Exercise brief ▸ Retype the lines exactly, beginning with the line that contains "Where should I click to: Open the" and ending after the line that contains "coord(736,40)".

═════ Exercise inputs ═════

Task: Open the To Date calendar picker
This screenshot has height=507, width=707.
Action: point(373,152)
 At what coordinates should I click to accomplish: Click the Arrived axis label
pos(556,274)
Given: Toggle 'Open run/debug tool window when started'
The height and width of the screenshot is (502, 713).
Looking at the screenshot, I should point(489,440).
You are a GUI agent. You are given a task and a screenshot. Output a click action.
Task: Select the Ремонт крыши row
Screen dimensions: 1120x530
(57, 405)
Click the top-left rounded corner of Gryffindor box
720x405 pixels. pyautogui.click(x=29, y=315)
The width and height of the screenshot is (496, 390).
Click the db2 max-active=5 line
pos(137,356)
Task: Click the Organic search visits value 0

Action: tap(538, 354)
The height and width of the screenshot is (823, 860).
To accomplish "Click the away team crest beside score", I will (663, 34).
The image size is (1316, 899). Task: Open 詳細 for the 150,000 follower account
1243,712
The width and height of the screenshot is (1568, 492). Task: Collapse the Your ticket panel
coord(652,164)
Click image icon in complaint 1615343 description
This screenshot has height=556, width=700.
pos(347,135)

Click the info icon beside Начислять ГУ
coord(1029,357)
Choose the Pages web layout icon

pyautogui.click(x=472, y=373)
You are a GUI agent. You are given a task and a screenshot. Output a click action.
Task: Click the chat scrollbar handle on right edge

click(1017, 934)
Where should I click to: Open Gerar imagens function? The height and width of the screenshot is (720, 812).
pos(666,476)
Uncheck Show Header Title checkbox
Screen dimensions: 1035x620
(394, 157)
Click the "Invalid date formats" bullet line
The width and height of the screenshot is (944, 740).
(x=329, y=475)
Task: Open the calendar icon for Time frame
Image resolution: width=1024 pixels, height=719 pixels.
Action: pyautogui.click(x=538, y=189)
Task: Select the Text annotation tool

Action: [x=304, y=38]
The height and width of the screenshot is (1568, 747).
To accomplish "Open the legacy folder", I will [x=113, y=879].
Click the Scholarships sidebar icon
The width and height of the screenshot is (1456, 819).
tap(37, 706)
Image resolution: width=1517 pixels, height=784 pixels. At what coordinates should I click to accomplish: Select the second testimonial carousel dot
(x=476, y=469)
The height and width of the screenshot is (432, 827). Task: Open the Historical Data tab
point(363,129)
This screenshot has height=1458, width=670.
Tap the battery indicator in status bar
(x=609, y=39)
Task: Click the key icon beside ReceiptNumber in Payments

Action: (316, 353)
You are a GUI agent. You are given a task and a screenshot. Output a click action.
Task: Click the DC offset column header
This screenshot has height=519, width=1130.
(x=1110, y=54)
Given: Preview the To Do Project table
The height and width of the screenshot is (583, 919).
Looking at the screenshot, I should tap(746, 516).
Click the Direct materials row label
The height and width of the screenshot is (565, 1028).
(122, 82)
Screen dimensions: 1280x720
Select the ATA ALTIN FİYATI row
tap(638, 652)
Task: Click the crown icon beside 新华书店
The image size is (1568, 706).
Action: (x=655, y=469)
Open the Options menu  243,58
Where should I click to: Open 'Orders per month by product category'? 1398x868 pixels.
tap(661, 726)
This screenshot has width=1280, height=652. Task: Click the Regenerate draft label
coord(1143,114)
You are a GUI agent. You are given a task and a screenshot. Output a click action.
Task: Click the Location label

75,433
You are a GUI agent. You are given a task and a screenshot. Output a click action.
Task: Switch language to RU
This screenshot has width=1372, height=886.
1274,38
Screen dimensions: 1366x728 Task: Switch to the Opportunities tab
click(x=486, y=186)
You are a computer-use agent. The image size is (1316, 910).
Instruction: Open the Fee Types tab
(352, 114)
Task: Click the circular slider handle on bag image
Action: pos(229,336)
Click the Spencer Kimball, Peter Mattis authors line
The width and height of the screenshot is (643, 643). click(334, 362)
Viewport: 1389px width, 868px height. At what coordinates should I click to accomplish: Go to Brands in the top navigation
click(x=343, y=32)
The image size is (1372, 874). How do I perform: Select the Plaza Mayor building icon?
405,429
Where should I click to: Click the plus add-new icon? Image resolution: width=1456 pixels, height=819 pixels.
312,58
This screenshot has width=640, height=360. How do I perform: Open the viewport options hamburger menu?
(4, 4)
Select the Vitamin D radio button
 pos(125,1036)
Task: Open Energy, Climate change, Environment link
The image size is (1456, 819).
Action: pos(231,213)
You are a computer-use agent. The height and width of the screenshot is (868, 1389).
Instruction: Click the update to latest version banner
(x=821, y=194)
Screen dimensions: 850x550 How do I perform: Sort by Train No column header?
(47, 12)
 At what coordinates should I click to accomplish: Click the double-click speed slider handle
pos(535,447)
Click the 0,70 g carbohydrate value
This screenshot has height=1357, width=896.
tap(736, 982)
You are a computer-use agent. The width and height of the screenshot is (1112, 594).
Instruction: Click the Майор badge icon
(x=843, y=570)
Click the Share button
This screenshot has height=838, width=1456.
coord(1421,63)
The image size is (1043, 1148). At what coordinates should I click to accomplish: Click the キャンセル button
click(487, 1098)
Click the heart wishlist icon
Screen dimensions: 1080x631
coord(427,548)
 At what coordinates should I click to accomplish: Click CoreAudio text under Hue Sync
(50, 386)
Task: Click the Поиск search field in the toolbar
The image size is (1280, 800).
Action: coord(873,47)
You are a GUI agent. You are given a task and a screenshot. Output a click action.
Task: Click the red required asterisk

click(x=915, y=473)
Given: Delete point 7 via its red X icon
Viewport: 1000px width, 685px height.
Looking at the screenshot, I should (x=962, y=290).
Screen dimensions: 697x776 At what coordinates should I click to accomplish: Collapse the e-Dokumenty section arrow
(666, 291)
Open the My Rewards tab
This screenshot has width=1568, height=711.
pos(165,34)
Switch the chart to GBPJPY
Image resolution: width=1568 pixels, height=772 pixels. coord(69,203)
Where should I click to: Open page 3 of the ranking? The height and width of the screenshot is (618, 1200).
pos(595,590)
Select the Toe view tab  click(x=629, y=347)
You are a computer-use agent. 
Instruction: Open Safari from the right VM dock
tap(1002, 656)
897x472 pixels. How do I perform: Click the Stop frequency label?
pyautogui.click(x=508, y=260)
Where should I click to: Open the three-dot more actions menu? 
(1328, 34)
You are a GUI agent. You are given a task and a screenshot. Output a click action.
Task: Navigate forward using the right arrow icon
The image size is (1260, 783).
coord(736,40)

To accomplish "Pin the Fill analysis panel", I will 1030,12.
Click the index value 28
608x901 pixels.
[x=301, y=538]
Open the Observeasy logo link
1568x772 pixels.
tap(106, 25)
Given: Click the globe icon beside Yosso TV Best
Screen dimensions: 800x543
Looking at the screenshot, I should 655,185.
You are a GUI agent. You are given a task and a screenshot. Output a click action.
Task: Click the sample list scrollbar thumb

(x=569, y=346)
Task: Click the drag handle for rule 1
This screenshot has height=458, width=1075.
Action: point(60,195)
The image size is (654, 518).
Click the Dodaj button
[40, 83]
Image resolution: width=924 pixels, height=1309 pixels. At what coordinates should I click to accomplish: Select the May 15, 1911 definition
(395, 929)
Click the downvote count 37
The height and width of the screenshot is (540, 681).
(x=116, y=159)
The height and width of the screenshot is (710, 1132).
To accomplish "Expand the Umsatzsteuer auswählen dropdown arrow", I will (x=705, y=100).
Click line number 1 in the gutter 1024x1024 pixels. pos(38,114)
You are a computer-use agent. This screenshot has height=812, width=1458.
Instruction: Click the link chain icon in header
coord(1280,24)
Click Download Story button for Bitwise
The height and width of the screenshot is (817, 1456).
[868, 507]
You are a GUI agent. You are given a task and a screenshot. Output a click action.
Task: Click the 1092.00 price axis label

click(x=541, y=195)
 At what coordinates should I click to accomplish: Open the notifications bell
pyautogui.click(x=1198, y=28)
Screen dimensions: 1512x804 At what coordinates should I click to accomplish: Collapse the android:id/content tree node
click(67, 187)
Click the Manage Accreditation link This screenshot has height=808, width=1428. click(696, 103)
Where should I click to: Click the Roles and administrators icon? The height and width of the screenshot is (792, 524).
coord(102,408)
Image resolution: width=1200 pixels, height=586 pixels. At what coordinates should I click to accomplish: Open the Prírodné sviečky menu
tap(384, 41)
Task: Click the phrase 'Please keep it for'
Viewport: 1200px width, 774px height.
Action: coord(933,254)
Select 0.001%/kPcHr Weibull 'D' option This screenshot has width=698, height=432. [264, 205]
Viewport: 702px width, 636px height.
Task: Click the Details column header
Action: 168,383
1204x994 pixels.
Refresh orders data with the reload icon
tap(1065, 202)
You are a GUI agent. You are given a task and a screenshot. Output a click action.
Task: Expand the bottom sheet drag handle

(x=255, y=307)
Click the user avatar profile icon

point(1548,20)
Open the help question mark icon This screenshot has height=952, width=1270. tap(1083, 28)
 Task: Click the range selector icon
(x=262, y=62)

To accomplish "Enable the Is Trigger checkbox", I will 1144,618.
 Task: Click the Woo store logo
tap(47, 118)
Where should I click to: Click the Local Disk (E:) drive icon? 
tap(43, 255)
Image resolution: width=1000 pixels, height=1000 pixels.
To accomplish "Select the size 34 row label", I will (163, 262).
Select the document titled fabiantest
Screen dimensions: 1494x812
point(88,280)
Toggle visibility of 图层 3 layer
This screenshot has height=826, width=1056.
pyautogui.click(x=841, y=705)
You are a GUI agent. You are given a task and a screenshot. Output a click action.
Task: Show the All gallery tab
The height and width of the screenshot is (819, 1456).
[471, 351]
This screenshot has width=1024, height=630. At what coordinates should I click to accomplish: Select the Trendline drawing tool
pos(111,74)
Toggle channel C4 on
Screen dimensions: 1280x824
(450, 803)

═════

Output for this exercise ▸
Where should I click to: Open the three-dot more actions menu? 
(1328, 34)
You are a GUI agent. You are given a task and a screenshot. Output a click action.
Task: Navigate forward using the right arrow icon
The image size is (1260, 783).
coord(736,40)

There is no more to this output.